Special Vote Called for on Genzyme’s Takeover Bid for Bioenvision: Is a Deal in the Works?

8/20/07Follow @bbuderi

Things seem to be moving again with Genzyme’s so-far-stymied attempts to take over New York-based Bioenvision (NASDAQ: BIVN). A little after four in the afternoon on Friday, Bioenvision’s lawyers made an SEC filing calling for a meeting to vote on the proposed merger. The document, which did not specify a date for the special session, included the following bold-faced notice to shareholders:

Your vote is important. We cannot complete the Merger unless, among other things, the holders of a majority of the Bioenvision common stock and preferred stock…vote to approve the Merger Agreement. Failure to submit a signed proxy card or to vote by telephone, via the internet or in person at the Special Meeting will have the same effect as a vote “AGAINST” the approval of the Merger Agreement.
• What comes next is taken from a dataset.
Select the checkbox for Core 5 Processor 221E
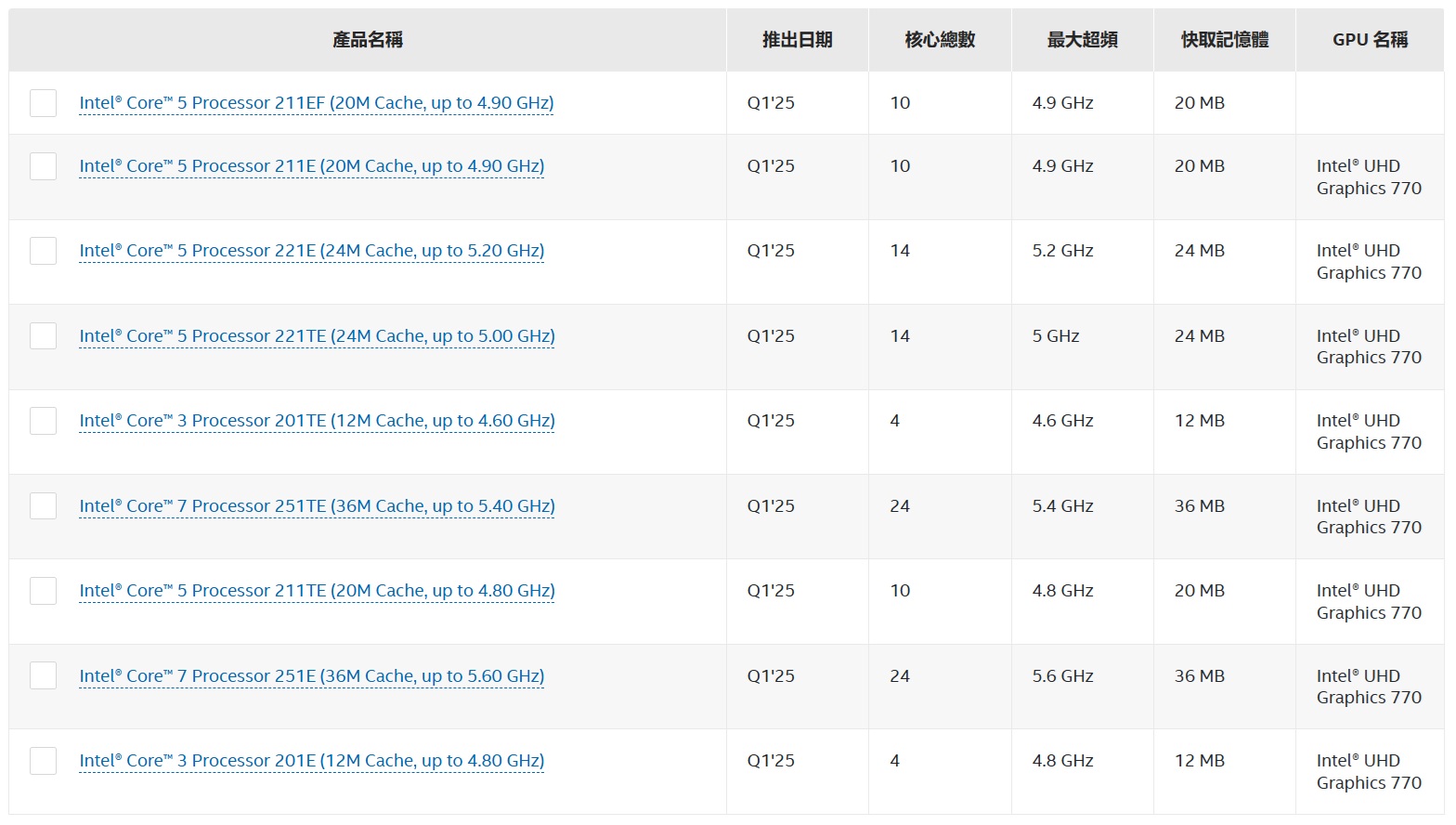click(x=44, y=251)
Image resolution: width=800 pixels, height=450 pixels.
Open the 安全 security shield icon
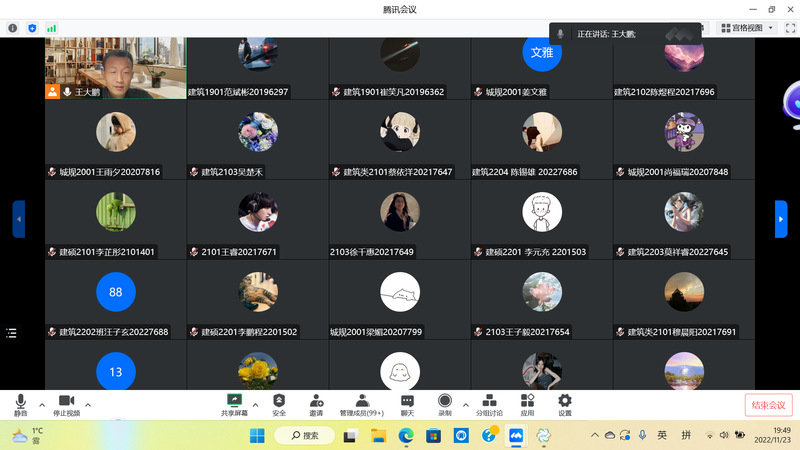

Unless something new is afoot, Bioenvision is not likely to get much response. A quick recap: Genzyme (NASDAQ: GENZ) made a $5.60 per share tender offer to Bioenvision common stockholders last May, seeking to gain control of a majority of the company’s common stock. While backed by the entire Bioenvision board, the offer was opposed by minority shareholders led by SCO Capital of New York, who felt it significantly undervalued the company. When the tender offer closed and the dust cleared in July, Genzyme had only managed to gain control of about 22 percent of Bioenvision stock—almost all of it from the Bioenvision board, several of whom cashed out for big bucks.

That left the key players in a cat-and-mouse game, or maybe it’s a game of chicken. Genzyme has vowed to press ahead, still hoping to win stockholder approval of the deal—but SCO Capital has vowed to resist. Meanwhile, at least five class action lawsuits related to the attempted takeover have been brought against Bioenvision and Genzyme.

Everyone has been mum on the subject for the last month or so. The long silence makes it tough to get a great read on this. But here’s what we know:

— On July 11, SCO filed a letter with the SEC saying it has the rights to two board seats—and that it intends to exercise those rights. It also called for terminating Genzyme’s rights to Bioenvision’s leukemia drug, clofarabine. Genzyme countered that it has assurances SCO does not have board rights. To our knowledge, no action has yet been taken by SCO to pursue the board seats.

— SCO Capital president Jeff Davis has noted in the past that Genzyme never contacted his company to try to work out a compromise.

— Genzyme in recent weeks settled a long-standing lawsuit on an unrelated matter, possibly indicating its desire to clear its slate and focus on the company’s core business of drug development.

So, putting all this together, it’s not hard to speculate that something might be going on with the Bioenvision case. Have the two sides been talking? Tough call. It is highly doubtful that Genzyme is going to get the shareholder votes it needs without upping its offer— the company would have to be doing a corporate impression of an ostrich to believe otherwise given the overriding defeat it suffered the first time around.

If Genzyme is interested in getting on with the business of developing drugs—and not pursuing an ill-fated takeover offer—it would make sense for the company to be trying to reach a compromise with SCO and other large shareholders.